Human colorectal cancer (CRC) is the third most commonly diagnosed cancer as well as the second leading cause of cancer mortality in the United States. The hypothesis to be tested in this study is that the loss of TGFβ signaling causes overexpression of the uridine phosphorylase (UP) gene in human CRC when treated with 5-fluorouracil (5-FU), a common chemotherapeutic reagent. As a result, 5-FU may be metabolized via the RNA pathway, causing an increase in host-toxicity. Conversely, a mutation in the KRAS gene may drive the reaction towards the antitumor, DNA metabolic pathway. This mechanism would explain the ineffective nature of 5-FU-based treatments on tumors, some of which are TFGβ signaling-deficient, that are usually characterized as microsatellite instability high (MSI-H). If so, situational inhibition of UP may increase the intended anti-tumor activity of the 5-FU treatment while decreasing host-toxicity in this subcategory of MSI-H tumors, thus allowing only patients whose tumors have a 5-FU-susceptible genetic profile to be treated successfully with 5-FU based therapy.
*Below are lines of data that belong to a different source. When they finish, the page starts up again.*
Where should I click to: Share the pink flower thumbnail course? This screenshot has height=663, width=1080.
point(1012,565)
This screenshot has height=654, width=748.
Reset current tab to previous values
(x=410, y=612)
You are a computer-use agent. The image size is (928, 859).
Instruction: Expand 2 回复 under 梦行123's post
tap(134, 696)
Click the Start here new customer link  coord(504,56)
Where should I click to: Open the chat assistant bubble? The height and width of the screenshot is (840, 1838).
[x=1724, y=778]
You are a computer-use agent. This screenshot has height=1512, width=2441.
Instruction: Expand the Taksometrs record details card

Cancerous cell lines containing different combinations of TGFBR2 and KRASᴳ¹³ᴰ mutations will be cultured and photographed. The cell lines Hke3 and Hkh2 contain a TGFBR2 mutation and have a morphological pattern that closely resembles the colonic mucosa while the HCT116 cell line contains both TGFBR2 and KRASᴳ¹³ᴰ mutations and has less structured morphology. Following culturing, UP and TP mRNA expression levels in all cell lines will be determined through reverse transcriptase (RT)-PCR and normalized to β-actin. If the hypothesis is supported, and then verified in patients, personalized therapy can be used to determine whether 5-FU should be administered in colorectal cancer cases in which KRASᴳ¹³ᴰ and TGFBR2 mutations are present or absent.